BRIEF 1 — Print everything in the Baltimore trial report from "Mrs. Quezada said the" down to "Mrs. Quezada replied.", copied word for word.
BRIEF 2 — Condense the paragraph in the Baltimore trial report that begins "About a week before the killings" into a single shorter sentence that keeps its main facts.

PASSAGE —
*** Begin section ***

- The Washington Times - Tuesday, July 26, 2005

BALTIMORE — A witness testified yesterday that one of the two men accused of nearly decapitating her 10-year-old son and two of his cousins had made romantic advances toward her over the telephone.

“I wasn’t interested in having a relationship,” Maria Andrea Espejo Quezada testified about Adan Canela. “I hung up on him. I hung up.”

Alexis Espejo Quezada, 10, and Lucero Solis Quezada, 8, and her brother Ricardo Solis Quezada, 9, were found slain May 27, 2004, in an apartment in Baltimore.

Mr. Canela, 18, and Policarpio Espinoza Perez, 23, are on trial, charged with three counts of murder and conspiracy.

Mrs. Quezada said Mr. Canela called her seeking a relationship a month before the killings.

Throughout her testimony, Mrs. Quezada wiped her eyes and nose, spoke hoarsely and, one time, abruptly left the courtroom.

Mrs. Quezada said she, Alexis, and her 2-year-old daughter had arrived in Baltimore in January 2004 and lived with her aunt.

Alexis was born in Mexico City, attended school there through third grade and then moved to a school in California in December 2002.

About a week before the killings, Alexis celebrated his 10th birthday. Mr. Canela attended the celebration because the party was at the aunt’s house and family members had been invited. Mrs. Quezada said she felt she could not object.

“He looked older based on the way he was dressed, his physical appearance,” said Mrs. Quezada. “I thought he was 22. … I think that was the last time I saw him.”

Mrs. Quezada said her aunt, who had just been released from the hospital after suffering a miscarriage, was with her when they drove to the Falstaff apartment to pick up the three children after school at about 4:30 p.m. May 27.

“When I arrived and rang the bell, my son didn’t come out. He always came to greet me,” Mrs. Quezada said. “I don’t know how to describe what I was seeing when I arrived. It was like seeing, like something was going to happen.”

The women eventually entered the house.

“The children. I went in. I saw my son and I began to yell,” Mrs. Quezada testified. “My aunt said, ‘My children have been killed.’ I said, ‘Don’t say that.’”

Sometime before the slayings, Mrs. Quezada said, Mr. Canela’s father, Victor Espinoza Perez, had tried to make a pass at her. As they sat next to each other on a sofa one evening, “He put out his hand to touch my arm,” she said.

“I asked him, ‘What is the matter with you?’” Mrs. Quezada testified. “I told him, ‘I’m not interested in you.’ … He didn’t try to touch my arm again. We just talked.”

Mrs. Quezada said the aunt noticed and said, “You could see a change in her about me.”

Assistant State’s Attorney Sharon R. Holback asked whether the incident with Victor Espinoza Perez had “anything to do with your son’s murder.”

“I don’t think so,” Mrs. Quezada replied.

*** End section ***

EXERCISE DATA —
*** Begin section ***

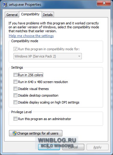
Task: Select the Compatibility tab
Action: point(30,14)
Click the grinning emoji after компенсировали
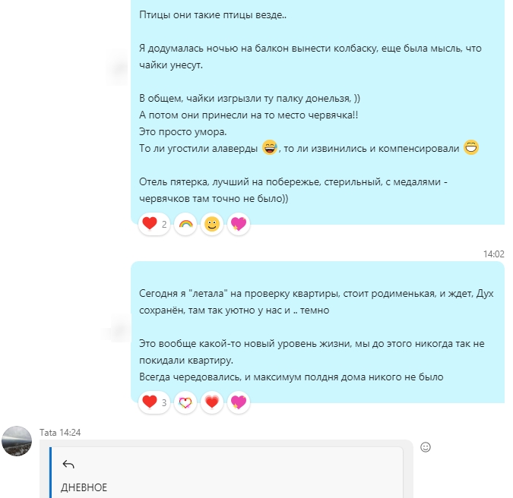Viewport: 513px width, 498px height. pos(471,147)
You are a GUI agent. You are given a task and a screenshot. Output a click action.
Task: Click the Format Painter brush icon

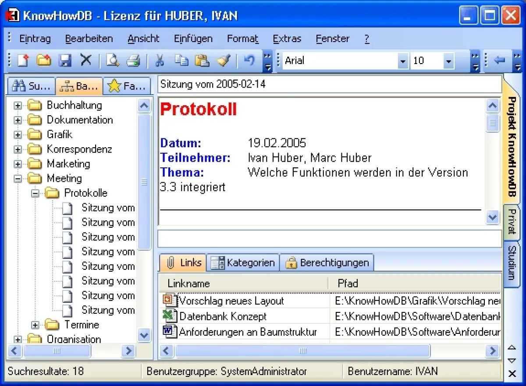click(x=224, y=60)
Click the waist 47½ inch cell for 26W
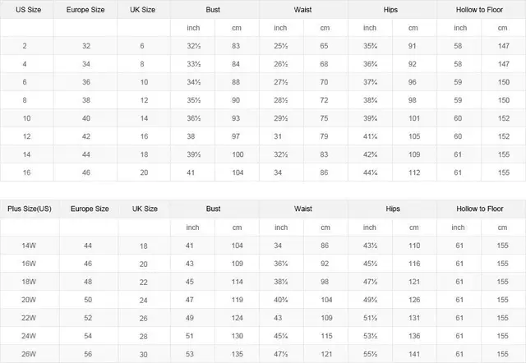This screenshot has height=363, width=526. [x=281, y=354]
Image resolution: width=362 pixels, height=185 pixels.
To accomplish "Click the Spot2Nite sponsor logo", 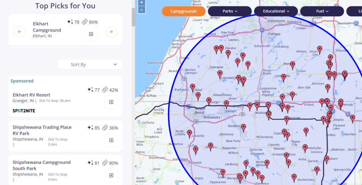I will pos(24,111).
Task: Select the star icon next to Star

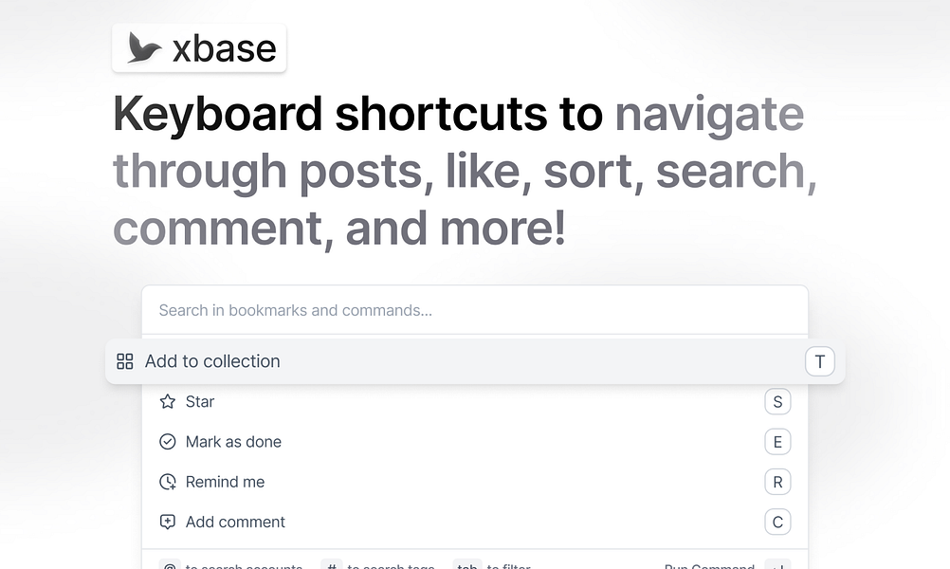Action: click(x=168, y=401)
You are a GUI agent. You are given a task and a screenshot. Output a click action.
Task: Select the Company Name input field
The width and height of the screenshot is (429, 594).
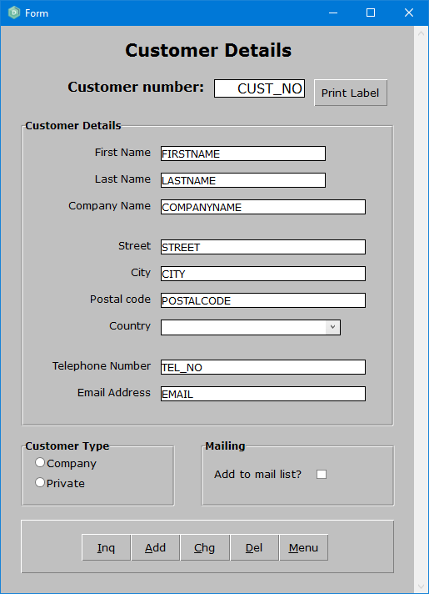click(x=263, y=207)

*** End section ***

ANSWER SPACE 1 —
Mrs. Quezada said the aunt noticed and said, “You could see a change in her about me.”

Assistant State’s Attorney Sharon R. Holback asked whether the incident with Victor Espinoza Perez had “anything to do with your son’s murder.”

“I don’t think so,” Mrs. Quezada replied.

ANSWER SPACE 2 — Roughly a week before the killings, Alexis celebrated his 10th birthday at the aunt's house, and Mr. Canela attended because family members had been invited, which Mrs. Quezada felt she could not object to.